= Aim 1 =
Count the lines in the listing below that contain the word "width", and reply with that number only.

= Source =
Thanks everyone. I made a new post with the updated stain stick :-D


----------



## JayJay (Feb 21, 2015)

Hi all! I am new to soap making and yes I am already addicted. I was just headed down to make my first batch of laundry soap and I am so glad to find this thread. 

Questions:
How many parts of washing soda, borax, and/or oxygen do you all use per parts of grated soap? 

Has anyone tried adding the other additives (soda etc) to the bar while processing? Or would the lye ruin something? 

Does this powder work as well as commercial soap? I am a tide (powder) user currently.

The batch I am about to make will have 100% coconut oil with 0%superfat and scenting with a citrus EO blend. How much EO should I use?  I was thinking about 1%. Is that enough? 

Any help would be appreciated. I have to make every batch count because DH is already growing weary of my new soap obsession.


----------



## Susie (Feb 21, 2015)

You can't add soda to the soap while making it because soda is another alkali, and will throw off the formula.  

You are using a lye calculator, right?  If it is soapcalc.net, just stick with the default 0.5 oz EO/PPO.


----------



## JayJay (Feb 21, 2015)

Yes I am using soap calc but I read somewhere that citrus EO fades easily. I thought that more citrus may boost the cleansing power. But you are probably right. I shouldn't stray from the default, at least until I know how it will come out. 

Thanks for the help!


----------

= Extracted entries =
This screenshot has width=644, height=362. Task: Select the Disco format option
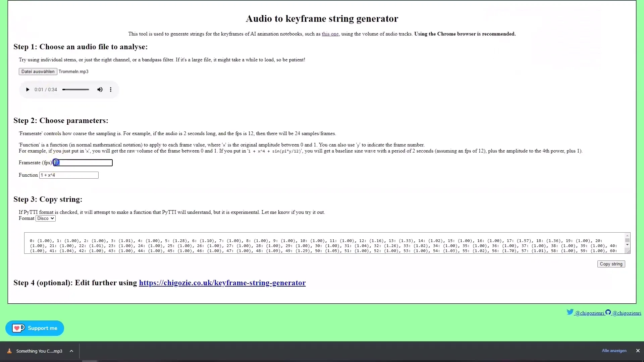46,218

...

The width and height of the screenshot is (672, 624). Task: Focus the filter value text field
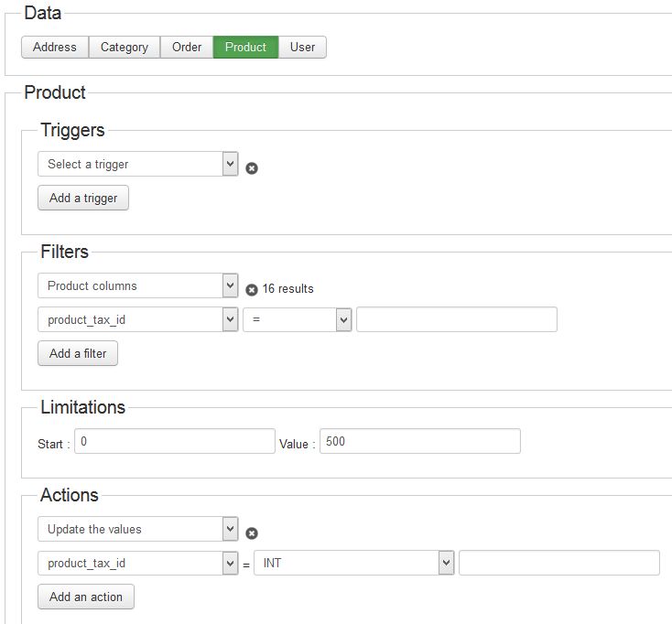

* * *

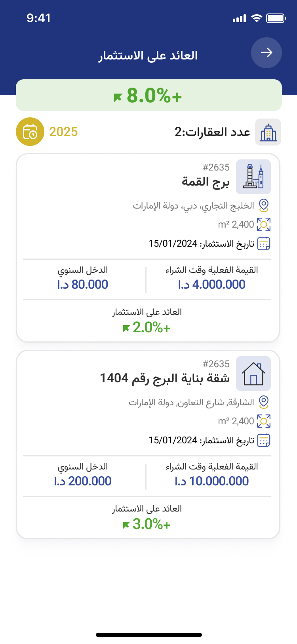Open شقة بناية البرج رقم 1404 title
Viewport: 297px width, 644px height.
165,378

= Aim 2 =
According to the soap-making thread, why can't soda be added to the soap while it is being made?

= Worked solution 1 =
3

= Worked solution 2 =
Soda is another alkali, so it will throw off the formula.